→ Entries provided:
☆ ☆ ☆ ☆
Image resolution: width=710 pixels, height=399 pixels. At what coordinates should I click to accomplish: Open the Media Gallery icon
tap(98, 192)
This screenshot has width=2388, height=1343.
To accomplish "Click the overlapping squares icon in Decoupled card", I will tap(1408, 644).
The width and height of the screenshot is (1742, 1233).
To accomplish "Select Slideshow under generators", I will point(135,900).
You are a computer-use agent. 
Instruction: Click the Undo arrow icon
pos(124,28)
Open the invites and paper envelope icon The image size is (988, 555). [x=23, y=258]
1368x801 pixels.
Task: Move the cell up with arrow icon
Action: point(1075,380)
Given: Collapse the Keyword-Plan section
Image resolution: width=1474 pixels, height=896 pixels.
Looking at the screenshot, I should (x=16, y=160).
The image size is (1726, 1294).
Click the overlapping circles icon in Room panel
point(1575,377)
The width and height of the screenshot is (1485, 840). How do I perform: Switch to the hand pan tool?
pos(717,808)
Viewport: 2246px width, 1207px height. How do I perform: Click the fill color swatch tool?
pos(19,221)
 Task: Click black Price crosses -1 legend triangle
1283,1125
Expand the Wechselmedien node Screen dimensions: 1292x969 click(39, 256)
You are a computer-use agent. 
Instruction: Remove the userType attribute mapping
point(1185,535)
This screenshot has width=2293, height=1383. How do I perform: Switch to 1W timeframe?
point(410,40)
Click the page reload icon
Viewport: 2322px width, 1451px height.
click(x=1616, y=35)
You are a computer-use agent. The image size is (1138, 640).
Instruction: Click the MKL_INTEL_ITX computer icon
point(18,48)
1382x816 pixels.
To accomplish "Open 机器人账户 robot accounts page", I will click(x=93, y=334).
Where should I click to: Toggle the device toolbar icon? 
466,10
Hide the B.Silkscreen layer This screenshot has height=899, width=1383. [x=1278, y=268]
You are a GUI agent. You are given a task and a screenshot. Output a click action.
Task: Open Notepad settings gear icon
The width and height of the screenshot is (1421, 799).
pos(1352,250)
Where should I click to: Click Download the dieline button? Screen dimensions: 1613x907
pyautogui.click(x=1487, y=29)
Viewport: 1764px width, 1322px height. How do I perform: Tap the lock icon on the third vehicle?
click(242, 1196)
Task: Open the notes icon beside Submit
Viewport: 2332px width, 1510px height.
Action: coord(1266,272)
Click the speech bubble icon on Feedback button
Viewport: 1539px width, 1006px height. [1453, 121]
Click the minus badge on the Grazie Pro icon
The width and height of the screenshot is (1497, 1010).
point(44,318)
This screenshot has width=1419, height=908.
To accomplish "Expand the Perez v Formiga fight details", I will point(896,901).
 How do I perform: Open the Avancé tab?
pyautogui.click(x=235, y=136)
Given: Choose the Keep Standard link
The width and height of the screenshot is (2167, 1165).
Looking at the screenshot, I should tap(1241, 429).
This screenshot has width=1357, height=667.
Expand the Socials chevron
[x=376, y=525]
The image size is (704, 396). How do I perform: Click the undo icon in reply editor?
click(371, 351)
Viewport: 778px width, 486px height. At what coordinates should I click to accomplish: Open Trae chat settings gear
☆ ☆ ☆ ☆
→ Exercise instructions: Repeat, character for character, the lines from the one that holds "Expand the Socials chevron" to the final line of the material, inclusive, and no other lines.

→ Exercise answer:
Expand the Socials chevron
[x=376, y=525]
The image size is (704, 396). How do I perform: Click the undo icon in reply editor?
click(371, 351)
Viewport: 778px width, 486px height. At what coordinates should I click to accomplish: Open Trae chat settings gear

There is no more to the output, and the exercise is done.